Trump fumes on Twitter after ex-Homeland Security chief testifies about Russian cyberattacks

Gabby Kaufman
Former U.S. Secretary of Homeland Security Jeh Johnson testifies about Russian meddling in the 2016 election before the House Intelligence Committee on Capitol Hill in Washington, U.S., June 21, 2017. (Photo: Aaron P. Bernstein/Reuters)
Former U.S. Secretary of Homeland Security Jeh Johnson testifies about Russian meddling in the 2016 election before the House Intelligence Committee on Capitol Hill June 21, 2017. (Photo: Aaron P. Bernstein/Reuters)

President Trump fired off a barrage of tweets Thursday morning, hammering away at the “big Dem scam” and “big Dem HOAX!” in the aftermath of former Homeland Security Secretary Jeh Johnson’s testimony the day before about Russian efforts to interfere in the 2016 U.S. election.

In particular, Trump seized upon Johnson’s comment that the Democratic National Committee was among those who rebuffed his department’s offer for assistance during the Russian attack. The U.S. intelligence community has accused the Kremlin of being behind the hack that led to thousands of emails being released through WikiLeaks.

“Why did Democratic National Committee turn down the DHS offer to protect against hacks (long prior to election). It’s all a big Dem HOAX!” Trump exclaimed. “Why did the DNC REFUSE to turn over its Server to the FBI, and still hasn’t? It’s all a big Dem scam and excuse for losing the election!”

It was not immediately clear what Trump meant by labeling the hacking a Democratic “HOAX” and “scam.” But Trump has long vented at the FBI and about congressional investigations into Russian efforts to influence the election and whether anyone affiliated with his campaign colluded with the Kremlin.

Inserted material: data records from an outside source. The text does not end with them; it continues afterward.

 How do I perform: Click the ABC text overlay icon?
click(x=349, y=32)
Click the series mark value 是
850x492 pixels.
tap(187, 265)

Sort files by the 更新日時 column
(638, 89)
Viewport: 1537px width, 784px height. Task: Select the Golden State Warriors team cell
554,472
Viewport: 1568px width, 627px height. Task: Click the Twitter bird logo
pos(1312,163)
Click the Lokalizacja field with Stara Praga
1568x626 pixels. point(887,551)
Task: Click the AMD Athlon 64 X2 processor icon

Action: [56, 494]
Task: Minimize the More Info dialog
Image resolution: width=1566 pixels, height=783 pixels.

Trump’s Twitter outburst was part of a string that began with the claim that Johnson testified there was no collusion. Johnson had only stated that he did not see any evidence by the time he relinquished his position in January.

Trump also cast doubt on whether Russia did anything to affect the election, referring to such efforts speculatively though Johnson testified definitively about the Kremlin’s involvement.

“In 2016 the Russian government, at the direction of Vladimir Putin himself, orchestrated cyberattacks on our Nation for the purpose of influencing our election — plain and simple,” the former Homeland Security chief said in his opening statement. “Now, the key question for the President and Congress is: what are we going to do to protect the American people and their democracy from this kind of thing in the future?”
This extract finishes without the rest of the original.